As The Last Dance, ESPN's comprehensive docuseries about the 1997-98 Chicago Bulls has revealed, playing alongside the hyper-competitive, even ruthless Michael Jordan wasn't necessarily fun, and the NBA's number one wild man in the '90s, Dennis Rodman, could personally attest to that.
Around seven minutes into the video above, Rodman made it clear he thought LeBron could never be as great as Jordan. He wasn't talking about mere gameplay, either—he was really thinking about motivation and drive, and doesn't think LeBron can match that.
Rodman said that James “wasn’t bought up this way." Then he used himself as an example, saying he “had that desire to win" and "didn’t give a shit what it took."
"I’ll do the dirty work, I don’t give a shit," Rodman said, "At the end of the day, that ring is more important."
As for Jordan, Rodman said, "when he came up he had one thing...'I'm going if I didn’t beat your ass and do my job.'"
"It wasn’t about the money” for him or Michael Jordan, according to Rodman, it was about being on "fire" for basketball.
In another recent interview with ESPN, Rodman said he would even rank Bulls teammate Scottie Pippen ahead of James.
"Scottie could handle, he could shoot the ball, he could defend, he could rebound,” Rodman said. “If LeBron was playing during the ‘90s, I’d still say Scottie Pippen was the second-best player behind Michael.”

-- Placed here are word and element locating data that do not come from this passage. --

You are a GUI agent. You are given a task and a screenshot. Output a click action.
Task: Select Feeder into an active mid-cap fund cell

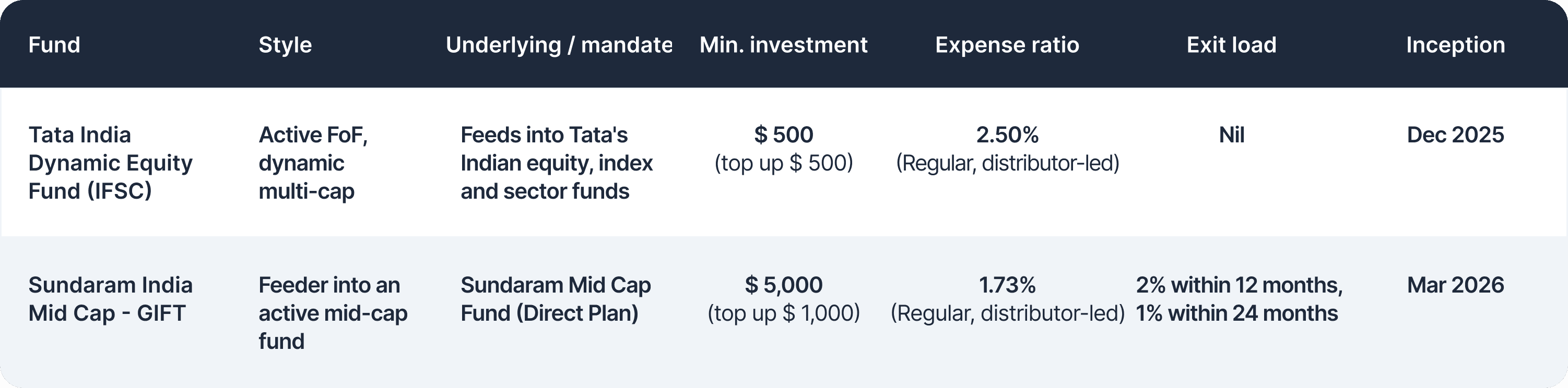pos(333,312)
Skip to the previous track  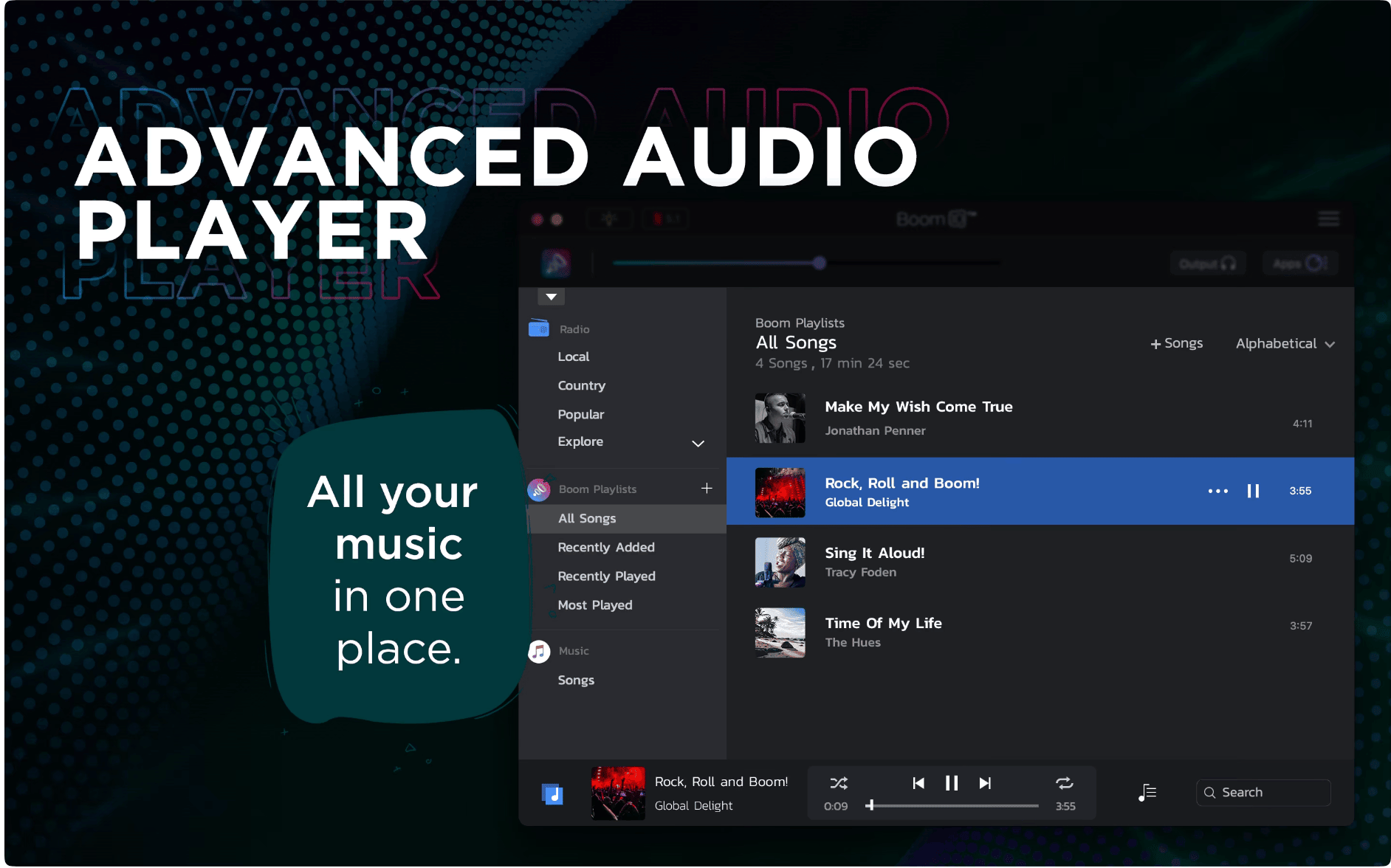pos(918,783)
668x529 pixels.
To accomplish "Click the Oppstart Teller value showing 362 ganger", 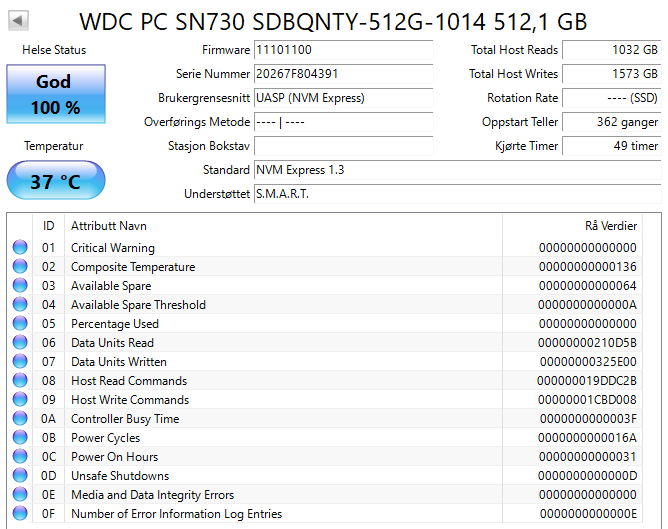I will (x=611, y=122).
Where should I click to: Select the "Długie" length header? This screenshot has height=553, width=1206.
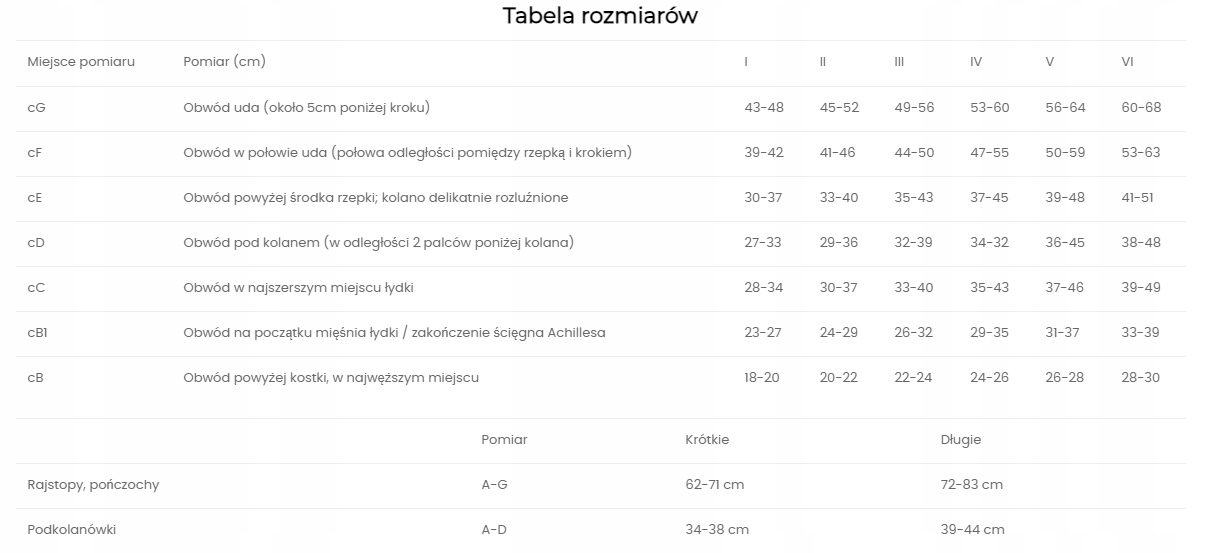point(961,440)
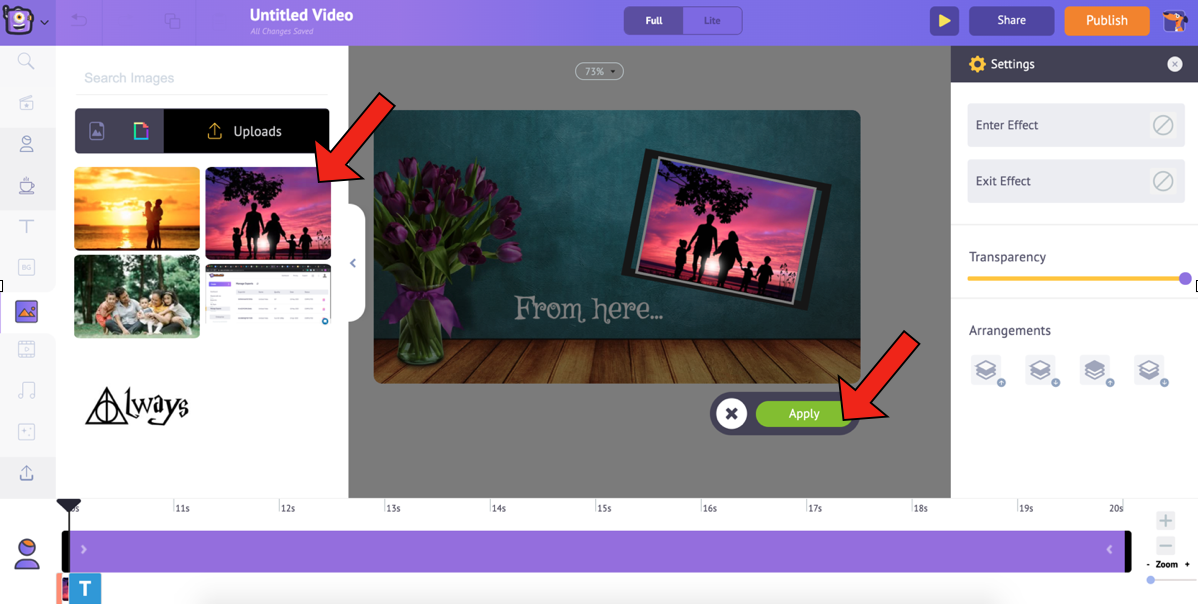Open the Characters library in sidebar

coord(27,144)
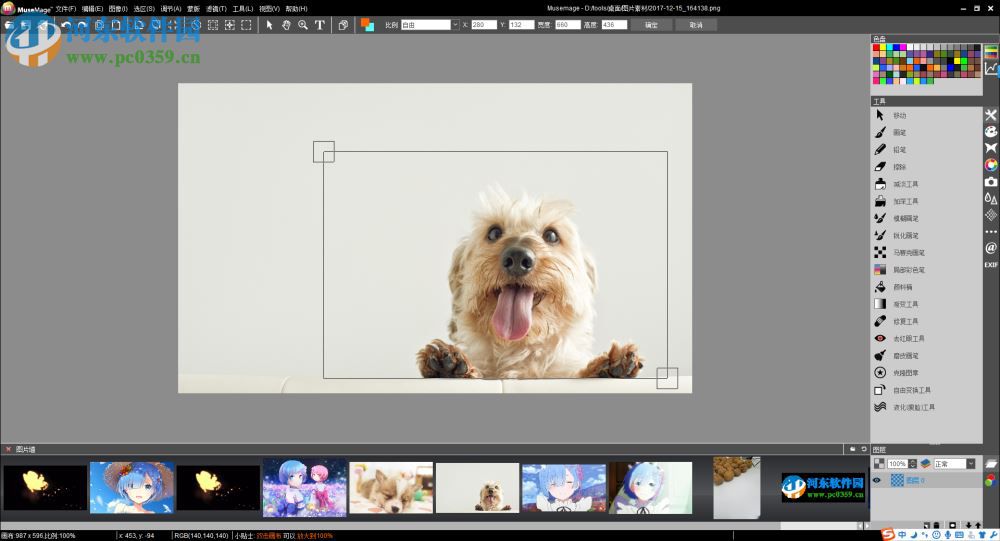Select the Eraser tool in Tools panel

click(x=880, y=167)
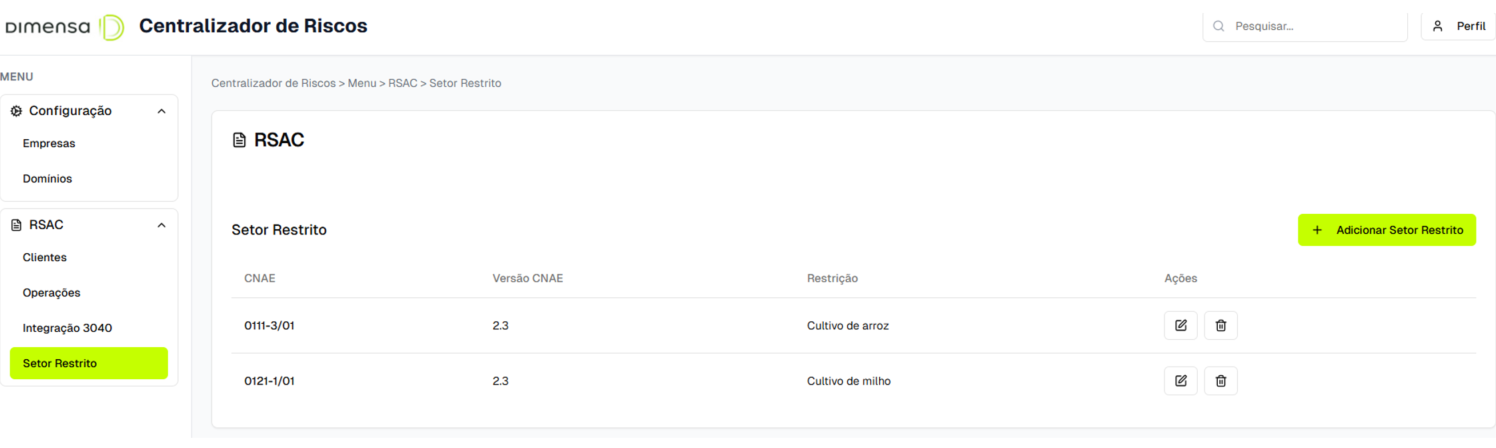Open the Empresas menu item
The width and height of the screenshot is (1496, 448).
(x=49, y=143)
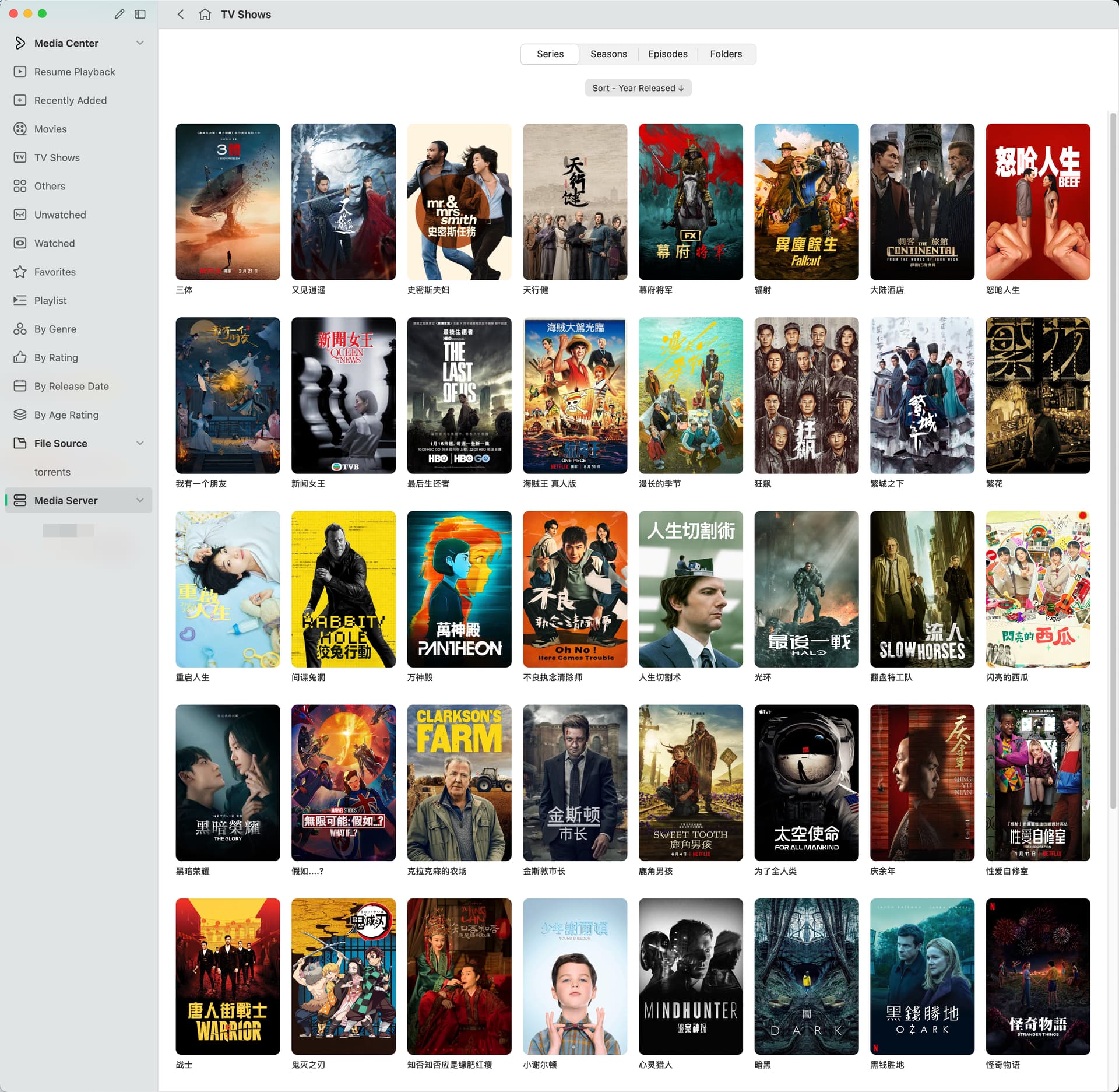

“At that time, people were calling Larry Bird the quintessential forward,” Rodman told ESPN. “He was great, but he couldn't play multiple positions like Scottie could. He wasn't agile enough. I just don't think people realize what Scottie was doing in 1991. He revolutionized the point-forward position. All these players today should thank Scottie Pippen."
The video excerpt above from a recent episode of The Last Dance in which Jordan grew emotional about defending the way he played the game simply added to Rodman's point. "I wanted to win," Jordan said, "But I wanted them to win and be a part of that as well."
What truly became clear in episode 8 of The Last Dance, which aired May 10th, was just how deeply Jordan invested so many parts of himself into the game. His reaction to Gary "The Glove" Payton, the Seattle SuperSonics defender who went up against him in the 1996 NBA Finals, was another side of the GOAT altogether.
In the clip above, Jordan watched footage of Payton talking about staying on Jordan as they played. "I kept hitting him and banging him and hitting him and banging him, it took a toll on Mike, it took a toll," Payton says at one point.
Jordan cracked up then shook his head. "'The Glove,'" he said, completely dismissing Payton, "I had no problem with 'The Glove.'"
Like him or not, it's hard to disagree with Rodman about Jordan's drive after watching clips of him from Last Dance interviews. Even at 57, he seems as intense as he was 24 years ago. Self-doubt has clearly never been MJ's thing.